[EXERCISE GOAL] Using the entries below, write out the line with "Task: Open the personal note clipboard icon", the line with "This screenshot has width=1191, height=682.", and every line in between, exactly as each is written.

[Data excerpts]

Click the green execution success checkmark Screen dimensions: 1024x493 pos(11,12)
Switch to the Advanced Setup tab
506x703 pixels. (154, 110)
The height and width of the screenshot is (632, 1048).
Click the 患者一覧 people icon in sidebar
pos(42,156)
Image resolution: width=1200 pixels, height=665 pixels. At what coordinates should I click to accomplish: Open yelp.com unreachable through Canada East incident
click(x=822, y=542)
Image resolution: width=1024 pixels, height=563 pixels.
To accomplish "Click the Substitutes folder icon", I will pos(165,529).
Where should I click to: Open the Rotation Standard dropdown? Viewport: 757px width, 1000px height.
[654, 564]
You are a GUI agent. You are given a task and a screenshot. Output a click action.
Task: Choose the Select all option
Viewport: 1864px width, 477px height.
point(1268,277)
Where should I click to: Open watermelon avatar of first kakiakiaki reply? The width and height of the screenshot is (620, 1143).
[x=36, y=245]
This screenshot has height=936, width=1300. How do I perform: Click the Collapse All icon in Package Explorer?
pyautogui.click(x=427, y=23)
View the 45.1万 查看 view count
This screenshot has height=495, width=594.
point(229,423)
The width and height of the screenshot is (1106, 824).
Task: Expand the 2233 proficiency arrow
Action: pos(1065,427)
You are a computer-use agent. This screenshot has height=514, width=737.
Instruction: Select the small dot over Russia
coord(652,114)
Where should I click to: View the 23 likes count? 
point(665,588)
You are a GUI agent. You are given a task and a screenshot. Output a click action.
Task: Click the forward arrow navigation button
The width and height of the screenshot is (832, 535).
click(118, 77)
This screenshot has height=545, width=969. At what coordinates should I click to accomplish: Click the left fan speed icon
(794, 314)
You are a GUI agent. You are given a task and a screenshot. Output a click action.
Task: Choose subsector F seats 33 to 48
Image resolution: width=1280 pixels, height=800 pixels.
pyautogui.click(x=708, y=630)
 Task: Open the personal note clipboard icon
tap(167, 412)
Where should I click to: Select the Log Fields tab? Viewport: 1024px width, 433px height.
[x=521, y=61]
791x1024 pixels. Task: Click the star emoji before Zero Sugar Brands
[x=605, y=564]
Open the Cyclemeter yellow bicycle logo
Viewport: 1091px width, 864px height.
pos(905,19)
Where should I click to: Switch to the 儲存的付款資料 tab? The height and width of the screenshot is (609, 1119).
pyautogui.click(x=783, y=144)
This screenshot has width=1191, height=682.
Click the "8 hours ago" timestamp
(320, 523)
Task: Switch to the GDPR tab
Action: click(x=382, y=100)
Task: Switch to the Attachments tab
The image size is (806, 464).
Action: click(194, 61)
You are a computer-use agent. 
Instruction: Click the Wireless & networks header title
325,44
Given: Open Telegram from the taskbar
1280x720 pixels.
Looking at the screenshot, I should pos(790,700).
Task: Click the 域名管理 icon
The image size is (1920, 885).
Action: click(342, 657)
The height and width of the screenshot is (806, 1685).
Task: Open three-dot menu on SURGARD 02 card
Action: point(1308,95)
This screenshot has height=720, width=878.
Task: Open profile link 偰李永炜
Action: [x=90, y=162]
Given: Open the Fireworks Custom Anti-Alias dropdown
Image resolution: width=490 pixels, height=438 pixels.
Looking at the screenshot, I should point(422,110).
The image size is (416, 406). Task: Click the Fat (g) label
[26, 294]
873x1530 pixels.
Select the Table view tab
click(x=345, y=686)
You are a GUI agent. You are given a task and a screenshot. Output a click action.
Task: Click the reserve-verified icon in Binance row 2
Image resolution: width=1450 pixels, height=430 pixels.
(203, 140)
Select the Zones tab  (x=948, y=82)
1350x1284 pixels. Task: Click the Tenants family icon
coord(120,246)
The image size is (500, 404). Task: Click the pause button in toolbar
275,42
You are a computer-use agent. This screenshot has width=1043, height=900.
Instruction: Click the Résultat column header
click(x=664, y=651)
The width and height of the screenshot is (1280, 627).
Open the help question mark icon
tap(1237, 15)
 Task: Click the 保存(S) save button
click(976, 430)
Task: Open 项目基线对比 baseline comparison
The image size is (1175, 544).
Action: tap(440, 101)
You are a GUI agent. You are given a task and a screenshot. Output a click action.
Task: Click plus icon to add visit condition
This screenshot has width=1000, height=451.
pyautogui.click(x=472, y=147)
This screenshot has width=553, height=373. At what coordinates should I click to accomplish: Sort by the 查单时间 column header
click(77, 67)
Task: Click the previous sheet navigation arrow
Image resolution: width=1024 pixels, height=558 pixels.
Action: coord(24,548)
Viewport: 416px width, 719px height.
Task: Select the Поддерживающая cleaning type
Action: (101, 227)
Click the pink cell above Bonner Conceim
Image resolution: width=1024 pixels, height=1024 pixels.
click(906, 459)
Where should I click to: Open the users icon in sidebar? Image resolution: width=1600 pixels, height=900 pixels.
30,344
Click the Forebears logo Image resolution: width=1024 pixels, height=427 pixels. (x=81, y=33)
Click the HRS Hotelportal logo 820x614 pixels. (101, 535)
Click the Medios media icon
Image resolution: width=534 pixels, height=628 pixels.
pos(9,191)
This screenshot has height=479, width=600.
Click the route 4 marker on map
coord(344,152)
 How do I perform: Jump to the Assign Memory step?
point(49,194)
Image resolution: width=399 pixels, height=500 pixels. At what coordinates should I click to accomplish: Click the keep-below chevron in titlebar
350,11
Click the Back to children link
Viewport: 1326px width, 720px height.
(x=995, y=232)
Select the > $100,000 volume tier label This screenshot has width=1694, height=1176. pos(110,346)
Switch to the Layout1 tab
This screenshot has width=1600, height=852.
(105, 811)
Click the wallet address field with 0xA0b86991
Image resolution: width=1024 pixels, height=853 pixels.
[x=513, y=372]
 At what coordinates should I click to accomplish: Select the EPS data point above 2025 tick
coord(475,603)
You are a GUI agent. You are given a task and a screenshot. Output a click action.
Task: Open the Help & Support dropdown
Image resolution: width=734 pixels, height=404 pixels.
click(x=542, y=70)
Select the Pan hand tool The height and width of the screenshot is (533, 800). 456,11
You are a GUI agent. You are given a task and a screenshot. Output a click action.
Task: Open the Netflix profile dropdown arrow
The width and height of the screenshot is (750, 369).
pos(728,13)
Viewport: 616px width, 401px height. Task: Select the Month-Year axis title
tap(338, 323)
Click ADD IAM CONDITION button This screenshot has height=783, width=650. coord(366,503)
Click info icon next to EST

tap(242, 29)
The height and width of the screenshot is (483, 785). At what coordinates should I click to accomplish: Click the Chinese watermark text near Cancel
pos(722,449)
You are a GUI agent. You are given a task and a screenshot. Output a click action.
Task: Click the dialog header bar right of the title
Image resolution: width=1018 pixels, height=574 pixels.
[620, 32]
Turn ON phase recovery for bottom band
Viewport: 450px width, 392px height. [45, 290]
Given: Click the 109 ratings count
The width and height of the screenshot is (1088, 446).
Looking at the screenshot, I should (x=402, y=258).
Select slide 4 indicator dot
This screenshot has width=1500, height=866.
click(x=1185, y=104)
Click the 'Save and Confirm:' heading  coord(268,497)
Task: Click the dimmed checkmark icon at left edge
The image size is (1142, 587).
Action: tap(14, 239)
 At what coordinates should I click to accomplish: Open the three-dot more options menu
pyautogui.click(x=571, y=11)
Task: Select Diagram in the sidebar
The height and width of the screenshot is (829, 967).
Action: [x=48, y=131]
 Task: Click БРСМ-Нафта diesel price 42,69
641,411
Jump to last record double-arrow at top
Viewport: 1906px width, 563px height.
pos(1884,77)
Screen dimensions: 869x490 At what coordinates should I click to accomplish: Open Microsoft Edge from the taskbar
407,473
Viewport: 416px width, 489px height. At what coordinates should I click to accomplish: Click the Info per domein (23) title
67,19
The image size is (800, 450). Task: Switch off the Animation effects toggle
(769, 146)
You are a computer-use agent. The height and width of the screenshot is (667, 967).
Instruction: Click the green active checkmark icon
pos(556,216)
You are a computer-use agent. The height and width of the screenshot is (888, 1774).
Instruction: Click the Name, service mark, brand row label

[ANSWER BOX]
 Task: Open the personal note clipboard icon
tap(167, 412)
Where should I click to: Select the Log Fields tab? Viewport: 1024px width, 433px height.
[x=521, y=61]
791x1024 pixels. Task: Click the star emoji before Zero Sugar Brands
[x=605, y=564]
Open the Cyclemeter yellow bicycle logo
Viewport: 1091px width, 864px height.
pos(905,19)
Where should I click to: Switch to the 儲存的付款資料 tab? The height and width of the screenshot is (609, 1119).
pyautogui.click(x=783, y=144)
This screenshot has width=1191, height=682.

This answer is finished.